(Stored data entries)

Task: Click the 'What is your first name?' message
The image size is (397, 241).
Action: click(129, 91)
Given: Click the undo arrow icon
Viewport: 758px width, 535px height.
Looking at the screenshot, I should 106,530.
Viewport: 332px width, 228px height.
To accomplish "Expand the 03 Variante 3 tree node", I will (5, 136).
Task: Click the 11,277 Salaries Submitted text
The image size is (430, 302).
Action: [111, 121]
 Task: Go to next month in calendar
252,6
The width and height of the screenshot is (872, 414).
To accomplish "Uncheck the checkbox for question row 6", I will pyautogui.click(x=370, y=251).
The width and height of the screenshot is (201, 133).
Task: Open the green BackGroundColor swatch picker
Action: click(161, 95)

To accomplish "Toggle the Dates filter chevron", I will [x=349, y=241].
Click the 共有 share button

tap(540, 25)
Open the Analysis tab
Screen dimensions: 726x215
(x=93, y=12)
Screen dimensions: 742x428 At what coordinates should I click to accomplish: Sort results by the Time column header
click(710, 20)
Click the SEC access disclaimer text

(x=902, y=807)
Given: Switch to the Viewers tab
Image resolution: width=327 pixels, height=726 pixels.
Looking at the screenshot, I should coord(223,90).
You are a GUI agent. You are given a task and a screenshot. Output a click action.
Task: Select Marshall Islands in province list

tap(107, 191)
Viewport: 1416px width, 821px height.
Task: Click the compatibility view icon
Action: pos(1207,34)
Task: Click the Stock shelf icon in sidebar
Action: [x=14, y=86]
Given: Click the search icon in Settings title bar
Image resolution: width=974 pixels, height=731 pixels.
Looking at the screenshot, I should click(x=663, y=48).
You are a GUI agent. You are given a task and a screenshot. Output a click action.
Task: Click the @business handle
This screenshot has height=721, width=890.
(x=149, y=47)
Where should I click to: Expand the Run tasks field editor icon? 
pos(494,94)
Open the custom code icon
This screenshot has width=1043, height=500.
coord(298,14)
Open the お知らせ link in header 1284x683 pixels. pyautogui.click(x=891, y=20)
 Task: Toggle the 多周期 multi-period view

Assignment:
Copy each record above so that no word or mark differs.

Answer to the exercise:
Task: Click the 'What is your first name?' message
The image size is (397, 241).
Action: click(129, 91)
Given: Click the undo arrow icon
Viewport: 758px width, 535px height.
Looking at the screenshot, I should 106,530.
Viewport: 332px width, 228px height.
To accomplish "Expand the 03 Variante 3 tree node", I will (5, 136).
Task: Click the 11,277 Salaries Submitted text
The image size is (430, 302).
Action: [111, 121]
 Task: Go to next month in calendar
252,6
The width and height of the screenshot is (872, 414).
To accomplish "Uncheck the checkbox for question row 6", I will pyautogui.click(x=370, y=251).
The width and height of the screenshot is (201, 133).
Task: Open the green BackGroundColor swatch picker
Action: click(161, 95)

To accomplish "Toggle the Dates filter chevron", I will [x=349, y=241].
Click the 共有 share button

tap(540, 25)
Open the Analysis tab
Screen dimensions: 726x215
(x=93, y=12)
Screen dimensions: 742x428 At what coordinates should I click to accomplish: Sort results by the Time column header
click(710, 20)
Click the SEC access disclaimer text

(x=902, y=807)
Given: Switch to the Viewers tab
Image resolution: width=327 pixels, height=726 pixels.
Looking at the screenshot, I should coord(223,90).
You are a GUI agent. You are given a task and a screenshot. Output a click action.
Task: Select Marshall Islands in province list

tap(107, 191)
Viewport: 1416px width, 821px height.
Task: Click the compatibility view icon
Action: pos(1207,34)
Task: Click the Stock shelf icon in sidebar
Action: [x=14, y=86]
Given: Click the search icon in Settings title bar
Image resolution: width=974 pixels, height=731 pixels.
Looking at the screenshot, I should click(x=663, y=48).
You are a GUI agent. You are given a task and a screenshot. Output a click action.
Task: Click the @business handle
This screenshot has height=721, width=890.
(x=149, y=47)
Where should I click to: Expand the Run tasks field editor icon? 
pos(494,94)
Open the custom code icon
This screenshot has width=1043, height=500.
coord(298,14)
Open the お知らせ link in header 1284x683 pixels. pyautogui.click(x=891, y=20)
 Task: Toggle the 多周期 multi-period view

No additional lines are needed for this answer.